- GOAL OF THE EXERCISE: Once you have read the entries below, repeat all of them exactly.
::: RECORDS TO USE :::
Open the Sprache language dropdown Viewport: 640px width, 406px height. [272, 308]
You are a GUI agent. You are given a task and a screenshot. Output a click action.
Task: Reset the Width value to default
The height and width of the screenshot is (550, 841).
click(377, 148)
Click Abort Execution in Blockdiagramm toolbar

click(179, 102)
:::
- PROBLEM SOLUTION:
Open the Sprache language dropdown Viewport: 640px width, 406px height. [272, 308]
You are a GUI agent. You are given a task and a screenshot. Output a click action.
Task: Reset the Width value to default
The height and width of the screenshot is (550, 841).
click(377, 148)
Click Abort Execution in Blockdiagramm toolbar

click(179, 102)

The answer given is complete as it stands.